# IKEA Hi-Fi Stand (easy, MODULAR and f-in solid) DIY Guide



## ady1989

Hello everyone, I was in need of a good stand and I didn't want to shell out a small fortune for "audiophile" hardware stands. That whole notion can pretty much go **** itself real good. I am not paying 300+ for a stand with those special pointed hi-fi legs that don't actually do anything. I had a few requirements: easy to build (the less cutting the better), SOLID and modular, in order to add more hardware as it comes. I also needed the option for uneven spacing of shelves if I wanted something beefy in the middle. I believe I have found the perfect solution and I'll let you guys and gals on it.
  
 What you need:
 - IKEA cutting boards for the shelves (http://www.ikea.com/ca/en/catalog/products/70117921/), they are a bit steep at $20 but the perfect size so it saves me time AND come unfinished - worth the cost and perfect for this application
 - IKEA Besta bookcase legs, they come with everything you need (http://www.ikea.com/us/en/catalog/products/60196513/), the finish is smooth and not as shown on their website
 - drill with a very small bit for pilot holes, 5/8" (I think, can't remember for sure) spade bit for countersinking, bigger drill bit to drill the rest of the threaded rod space out
 - pencil and caliper (this helps, you just set it and use it as a square to accurately mark the board with the tail to where you want the holes to go) or a ruler if you want but it will be slower
 - wood finishing products of choice, I used Minwax stain and boiled linseed oil afterwards, 2 coats each
 - common sense
  
 What you do:
 - unscrew the side handles from the cutting boards
 - mark where you want your threaded rods to go, I have mine so the legs are about 1/8 to 1/4" away from the edges
 - drill pilot holes with the tiny drill bit, use a wood drill bit with the sharp pointy tip so it won't run away on you - a drill press helps but I did it all by hand
 - take 4 of the unused legs and unscrew the plastic bases
 - butcher the bases and extract the metal rods with the big flat heads on them (as seen on my top board) - I used a small hacksaw to cut the plastic in order to weaken and then pliers to twist the whole mess off
 - figure out how deep you need the countersinks to go in order for the heads to be flush and use your spade bit to do that with the pilot holes guiding you (practice on something else first)
 - enlarge the holes to the proper diameter for the rod with a REGULAR DRILL BIT (not a pointy wood one) and on the top shelf go in from the countersunk side
 - if you didn't use a drill press, use a round file to enlarge the holes since they probably won't be straight (in order for the rods to push through and be lined up straight through)
 - by this point you should be able to test assemble the entire ordeal, do so (use the through studs that come extra with the legs for anything but the top shelf to sandwich a shelf between a set of legs)
 - finish the wood with the products and techniques of your choice, google knows it all here
 - assemble and enjoy how sturdy and heavy this thing is!
  
  
 I hope this has been informative and helps someone out there.

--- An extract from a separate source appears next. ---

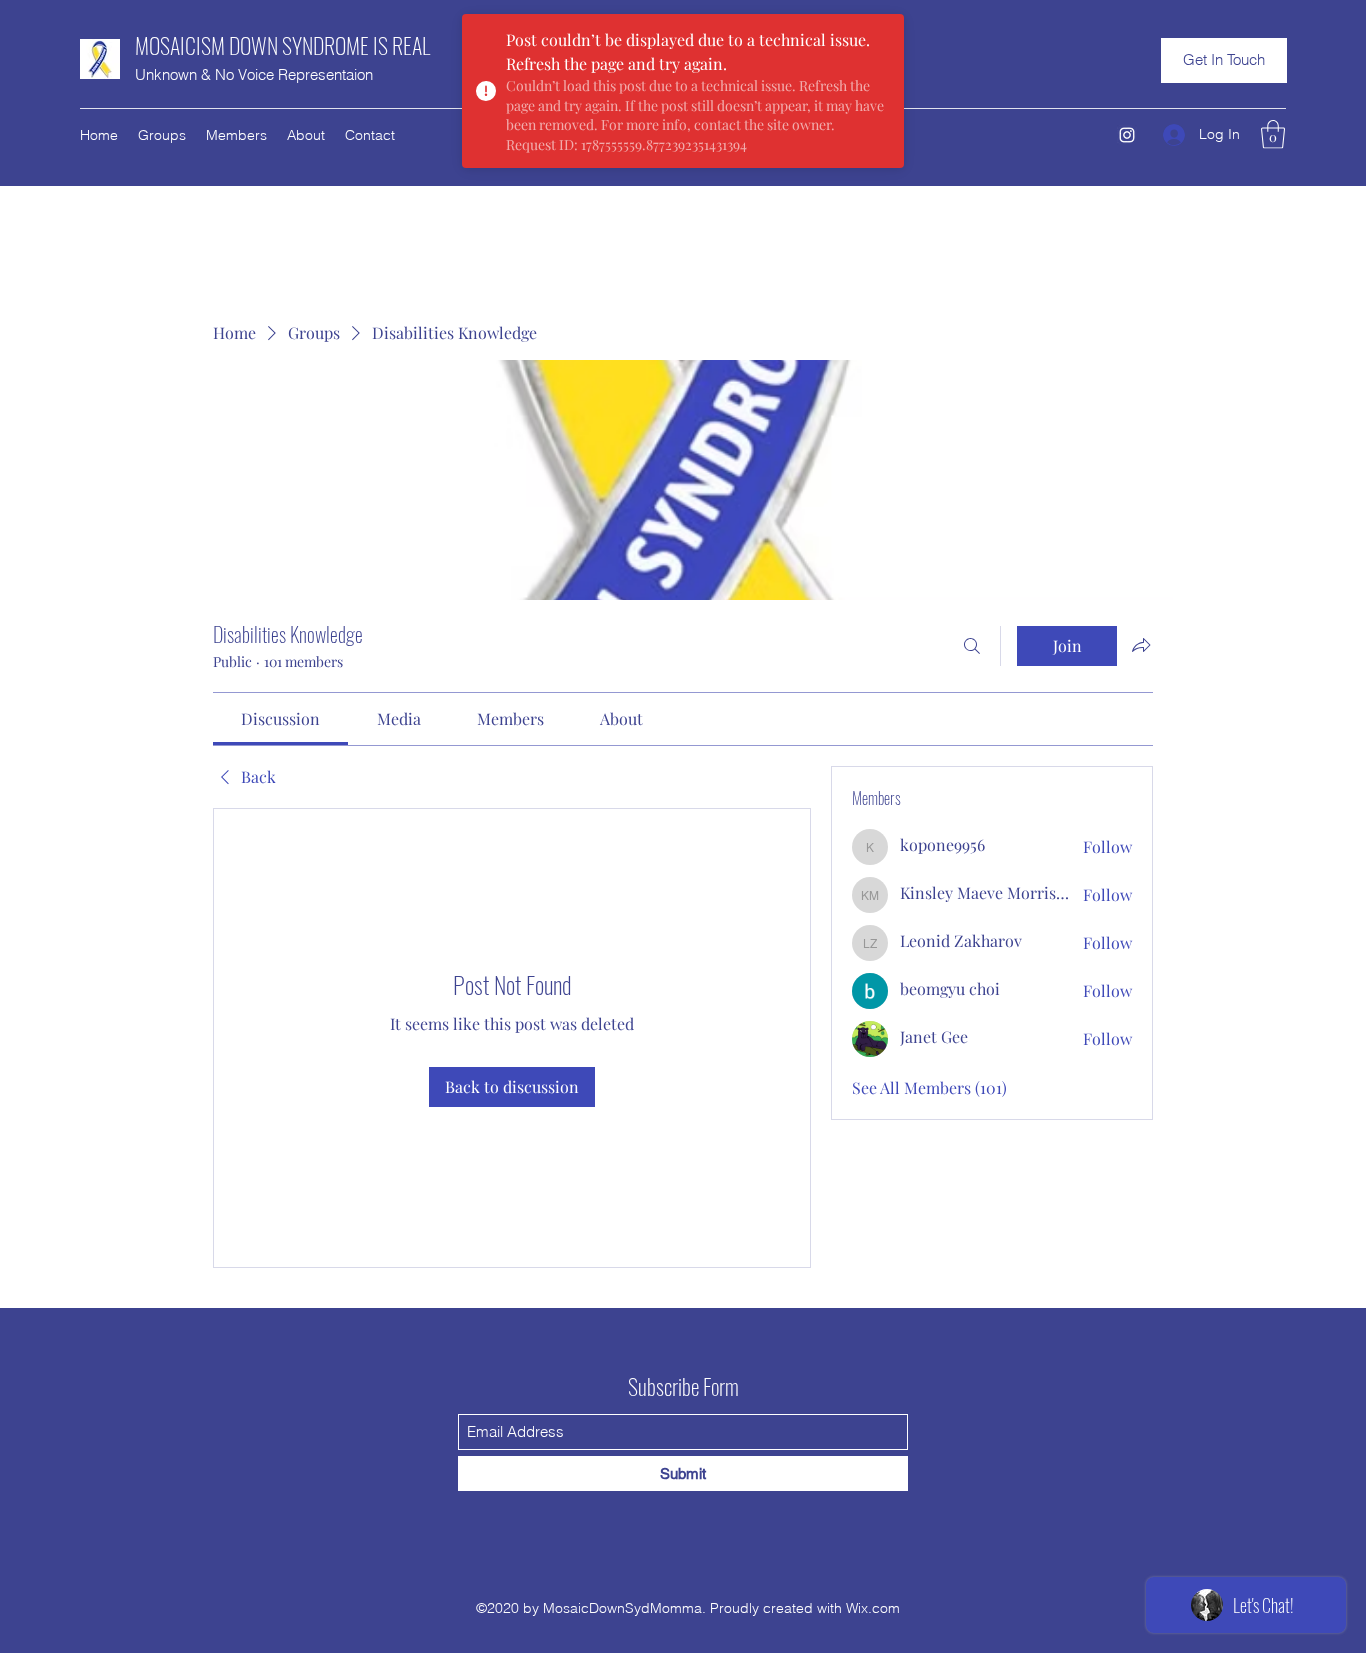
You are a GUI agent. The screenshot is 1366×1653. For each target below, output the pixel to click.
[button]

It's a really easy project.
  
  
 Alternate image album link: https://imgur.com/a/eKPqw


----------



## Mr.J

I really like the way your stand turned out. I think I'll need to make a trip to Ikea.


----------



## ady1989

mr.j said:


> I really like the way your stand turned out. I think I'll need to make a trip to Ikea.


 
 Thanks, you definitely should . As long as you have a drill and some wood bits and a spade bit for countersinking and some stain or other finish, you're good to go!


----------



## KingBentley

I like both the ingenuity and the light emanating from behind!  Very nice.


----------



## mcandmar

I've been trying to work out how to get a nice rack for a while now, this is just genius.  Thanks Ady!


----------



## mcandmar

So i took a trip to IKEA today and picked up a couple of their smaller chopping boards in Bamboo 
	

	
	
		
		

		
			




  
 The boards i used are these http://www.ikea.com/ie/en/catalog/products/80233430/ at €9.75 each, or $8.  I used the same legs as above and double stacked them as i needed more space between the shelves for my amp.
  
 Only catch was when i chopped up four of the feet the bolts inside were hex shaped which was a bit of a pain, a few hours later with a chisel and hammer i had four recess's made to fit and it all bolted together.   Wood finish is how they came, didn't have to do a thing to them other then carving out the recess and drilling a few holes.
  
 Thanks again for the idea Ady!


----------



## ady1989

mcandmar said:


> So i took a trip to IKEA today and picked up a couple of their smaller chopping boards in Bamboo
> 
> 
> 
> ...


 
  
 That makes me incredibly happy, great job! I would not have the patience to do the hex holes, no f-ing way. I would have bought some M8 threaded rod, drilled some holes half way in the wood and glued the rod in after it was cut to size. Yours looks awesome, and just think of the possibilities. All the work is done now, basically. Need another shelf? Get more feet and a board, drill 4 holes, good to go.
  
 I haven't seen those boards in North America, and it looks like the screws are different as well.


----------



## cisko

Is that solid wood?


----------



## mcandmar

Yup 100% solid Bamboo.


----------



## icebear

mcandmar said:


>


 
 Seriously nice job on the hex recess holes


----------



## chry5alis

Some great ideas here, hoping to try something similar


----------